__INPUT ROWS__:
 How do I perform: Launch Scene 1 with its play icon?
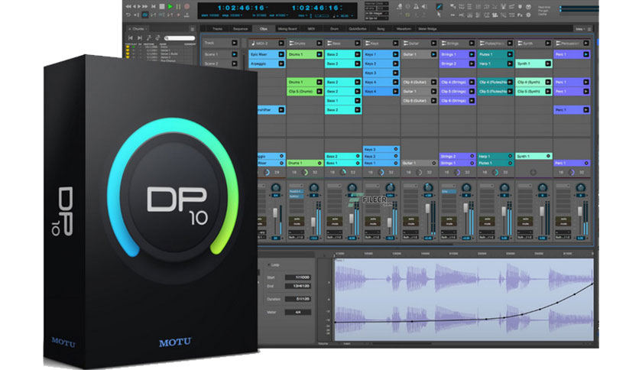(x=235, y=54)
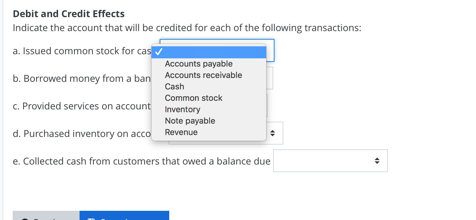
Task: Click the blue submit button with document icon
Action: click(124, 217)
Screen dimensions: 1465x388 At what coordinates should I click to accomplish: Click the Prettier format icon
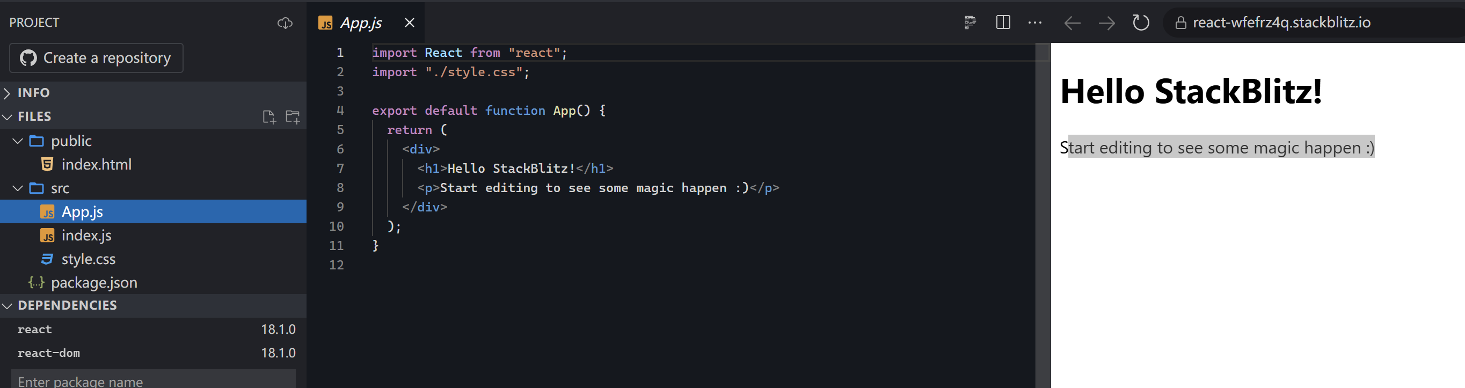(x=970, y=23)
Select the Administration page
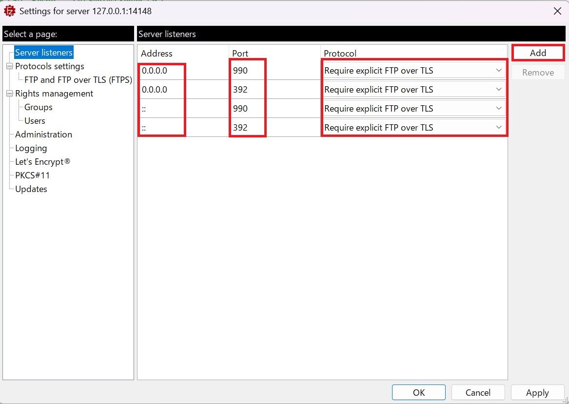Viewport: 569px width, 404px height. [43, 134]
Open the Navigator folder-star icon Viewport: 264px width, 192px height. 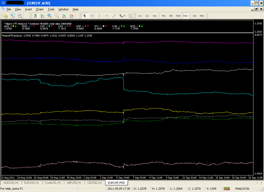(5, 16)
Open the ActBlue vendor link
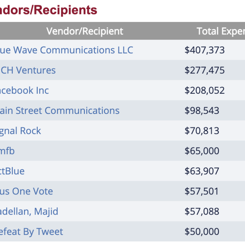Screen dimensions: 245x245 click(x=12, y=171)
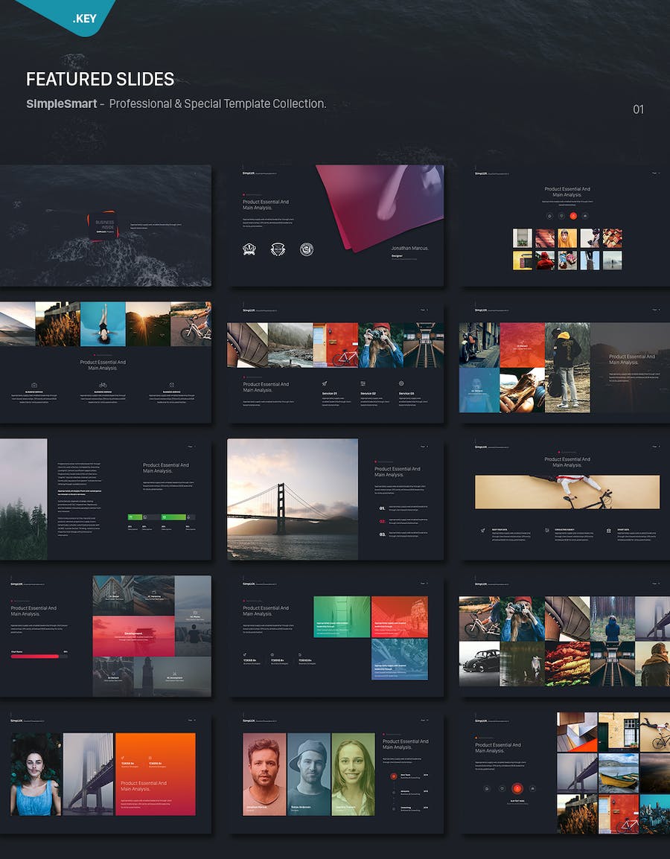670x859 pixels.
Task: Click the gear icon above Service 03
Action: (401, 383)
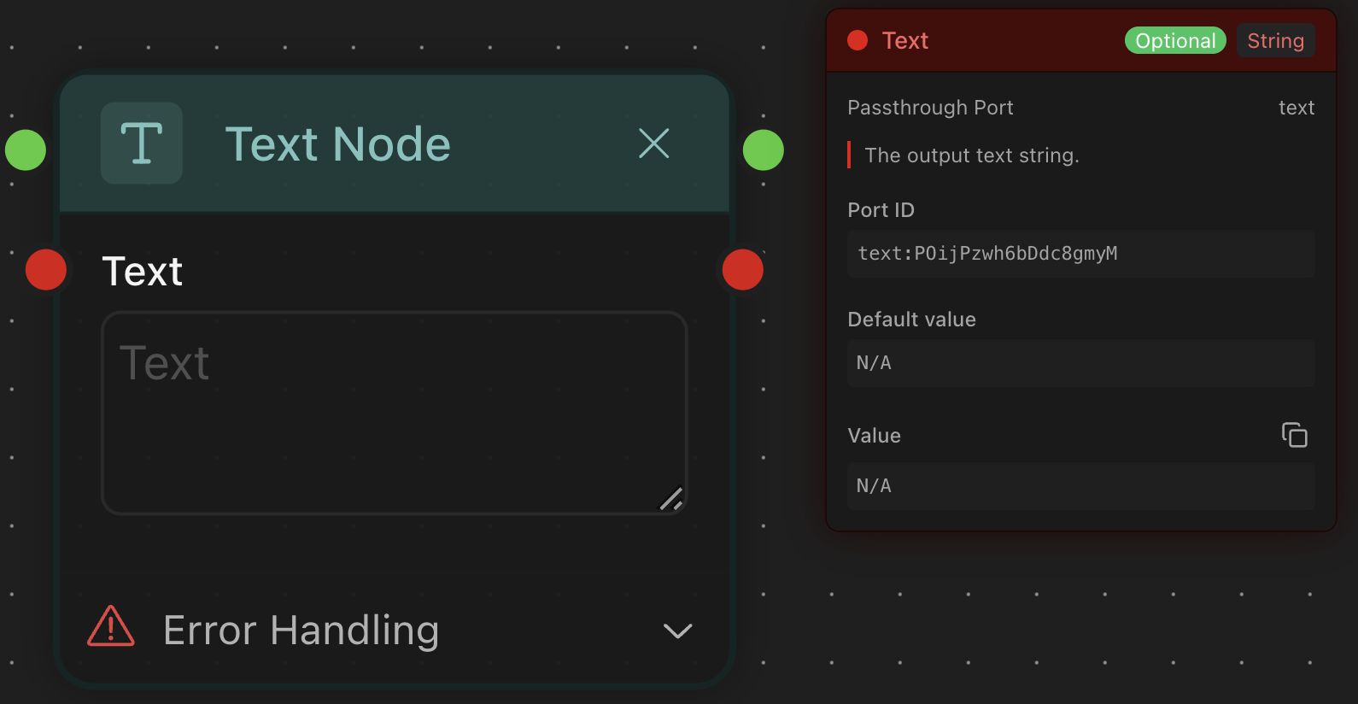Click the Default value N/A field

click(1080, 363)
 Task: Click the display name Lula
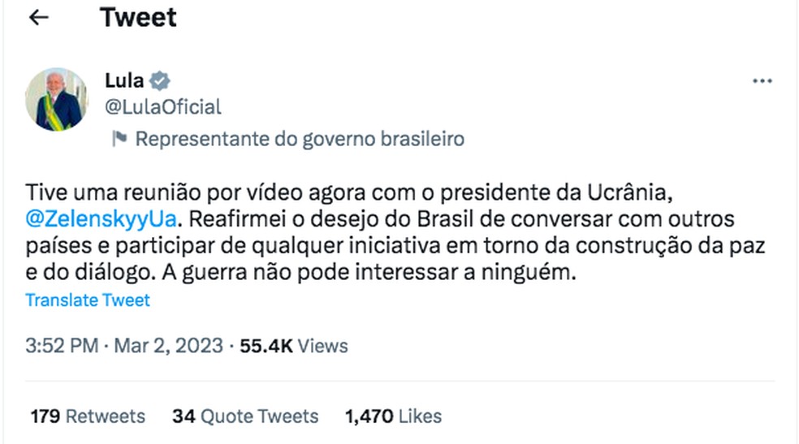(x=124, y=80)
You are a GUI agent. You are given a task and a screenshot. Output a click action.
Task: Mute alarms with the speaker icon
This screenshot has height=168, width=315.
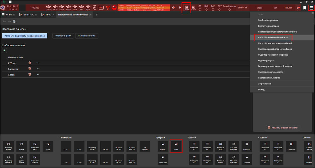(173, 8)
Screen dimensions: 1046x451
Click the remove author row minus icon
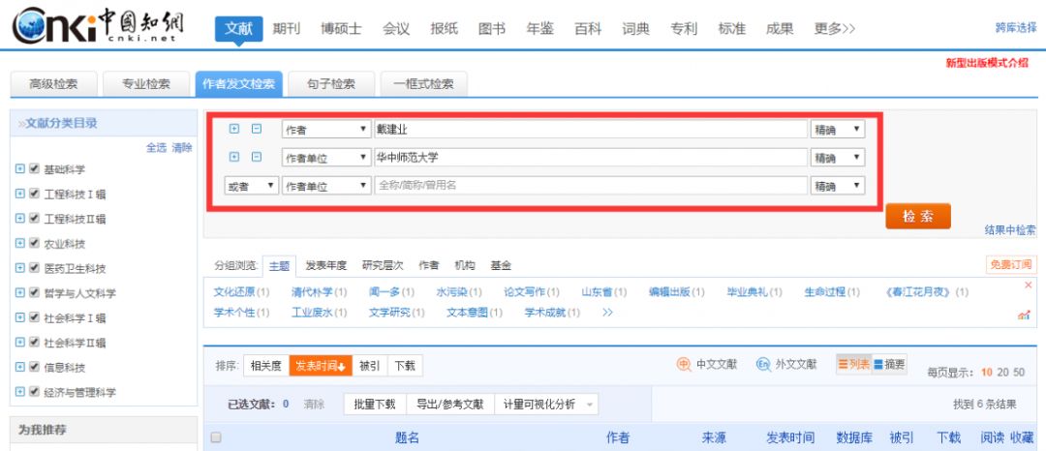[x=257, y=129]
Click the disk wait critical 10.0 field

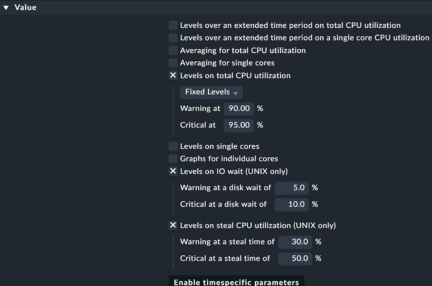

__OBJECTIVE__: Tally the lines above that contain the word "screenshot": how many are there? Reply with the number alone.

__EXERCISE SOLUTION__: 2